What Rita expects to be just another day out of work (complete with free lunch) turns out to be much more dramatic and eventful, when Ford’s Head of Industrial Relations Peter Hopkins (Rupert Graves) tries to fob off the women’s demands with all kinds of minor concessions.
Outraged by the lack of respect in the meeting, Rita surprises her cohorts and herself by speaking out sharply. She asserts that the women will no longer be ignored, and that they will plan a job action if they are not re-assigned the “skilled” label, and if they are not given pay parity with the male workers.
The equal pay issue turns the women’s grievance from a minor annoyance to a potentially explosive problem for Ford. If these 187 femmes (initially perceived as cogs in the wheel) set a precedent, what will that mean to female Ford employees all around the globe?
No one is more pleased with Rita’s surprising show of backbone than Albert, who confides that his had mother worked herself into an early grave as an underpaid factory hand. Albert and Connie encourage Rita to step up to a leadership role. Soon, Rita takes her sisterhood of upholstery seamstresses out on strike, later expanding her campaign to other underpaid women throughout the union.
At first, Eddie and the other Ford workers are supportive of the women’s feisty stand, but they are also condescending and amused and bemused by the whole thing. Nonetheless, as the women stay out on strike, the men begin to feel the impact. When the plant runs out of finished seat upholstery, they simply can’t go on making cars. and the entire Dagenham facility is put on temporary closure. Men facing lay-offs and unpaid bills begin to turn against the striking “girls.”
The women’s strike challenges and shakes off the entire social order. Indeed, as much as the strike is an inconvenient industrial action, it’s also an assault on the status quo. Men like Eddie, performing the family’s domestic chores as Rita runs around leading protests, struggle with conflicting feelings of pride and dismay at the women’s empowerment.
Connie’s husband George (Roger Lloyd Pack), still suffering the psychic wounds of WWII, personifies the rift between the old society haunted by war and deprivation, and the new movements of daring liberation reaching all the way to Dagenham.
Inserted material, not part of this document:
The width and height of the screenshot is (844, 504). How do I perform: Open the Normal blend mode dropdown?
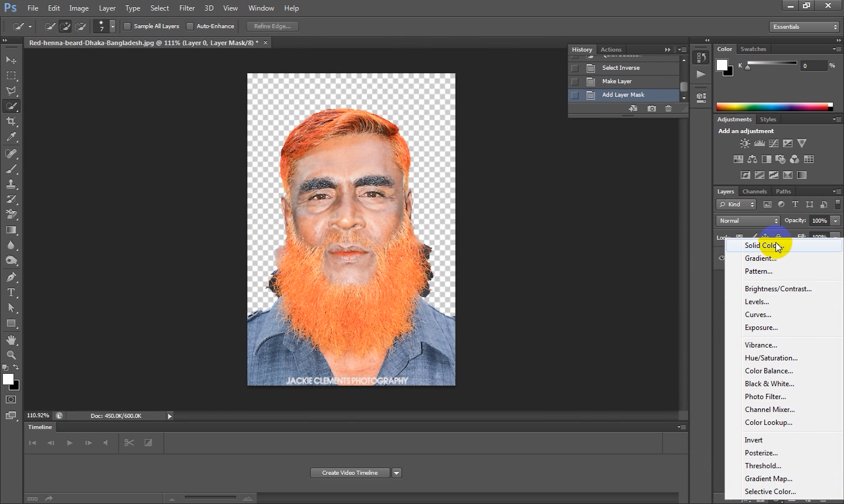click(748, 221)
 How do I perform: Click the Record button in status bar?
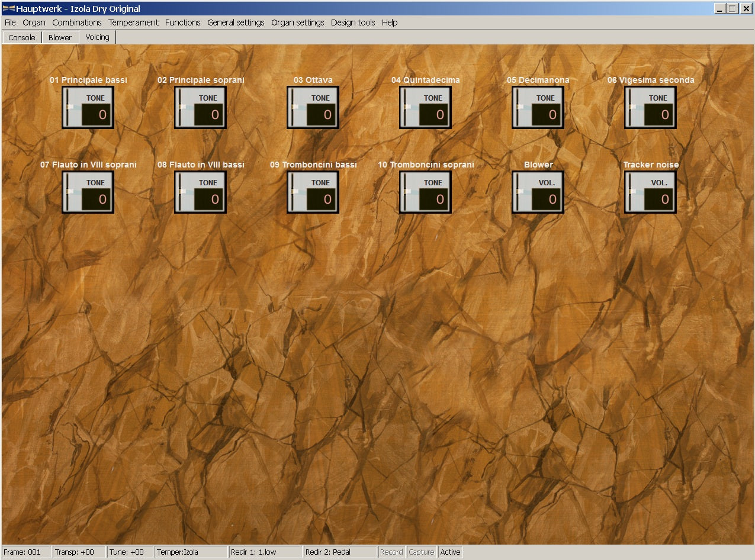(391, 552)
In due time, Rita finds some unexpected allies, such as Peter Hopkins’ wife Lisa (Rosamund Pike), a fiercely intelligent Cambridge-educated woman who, like the working-class femmes, feels trapped by upper-middle-class domesticity and a husband who suggests she keep her opinions to herself. Upon meeting Rita by chance at the school that both their sons attend, Lisa encourages Rita to stick to her guns. Ford, meanwhile, sends an American hatchet man to quell this all-too-European show of labor unrest.
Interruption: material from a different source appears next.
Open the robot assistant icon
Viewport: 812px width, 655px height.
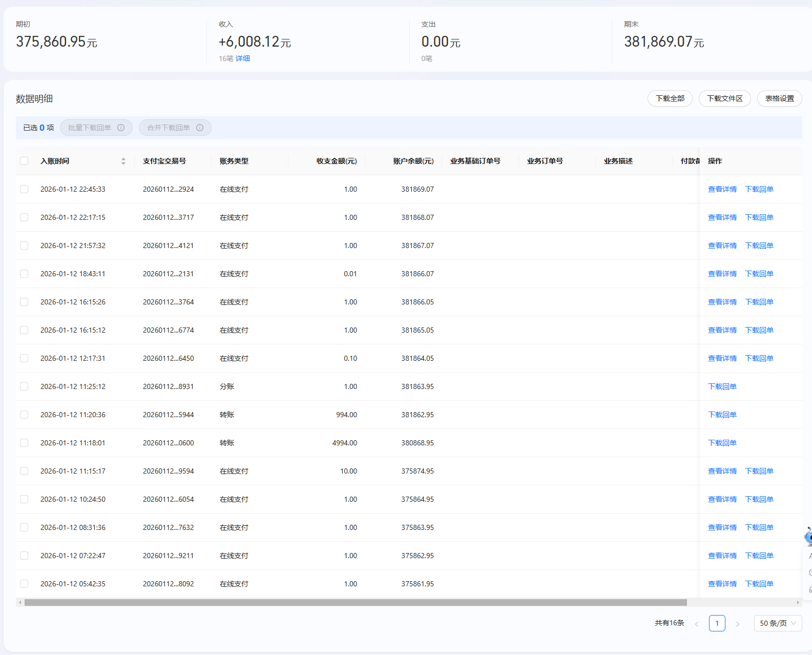pyautogui.click(x=808, y=536)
Despite attempts to dismiss and put-down Rita as the “Revlon Revolutionary,” her fight for equality captures the public imagination, generating headlines around the country. As the women’s campaign for equal pay makes it all the way to Westminster, they secure a far more influential ally, Barbara Castle (Miranda Richardson in a shiny performance), Secretary of State for Employment and Productivity. Blunt, forceful, smart and progressive, Mrs. Castle fully understands the women emotionally, but she also must balance their demands with Ford?s threats to take production out of the U.K. altogether.
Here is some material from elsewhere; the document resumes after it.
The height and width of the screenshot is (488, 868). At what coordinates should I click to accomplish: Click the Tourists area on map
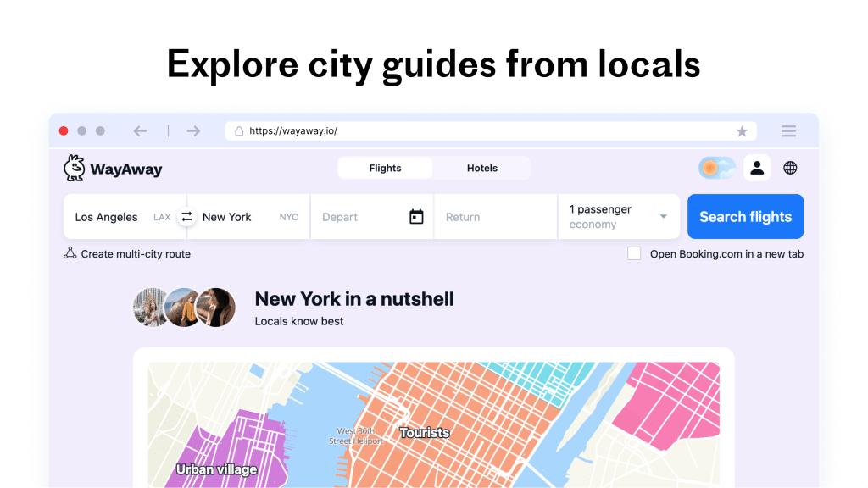point(425,432)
Throughout the campaign, despite a pile of obstacles, Dagneham’s women do not lose their feisty spirit, common sense, bravado—and humor—elements that help them stand together, take on their bosses and face an increasingly belligerent local community. Daring to stand up and push boundaries, they changed the rules of the game not only for factory workers but also for the rights and expectations of women everywhere.
The ending informs us that the women’s feisty activism, the strike by the Dagenham sewing machinists and Ford’s subsequent settlement, led to the introduction of an Equal Pay Act, which became a law in 1970.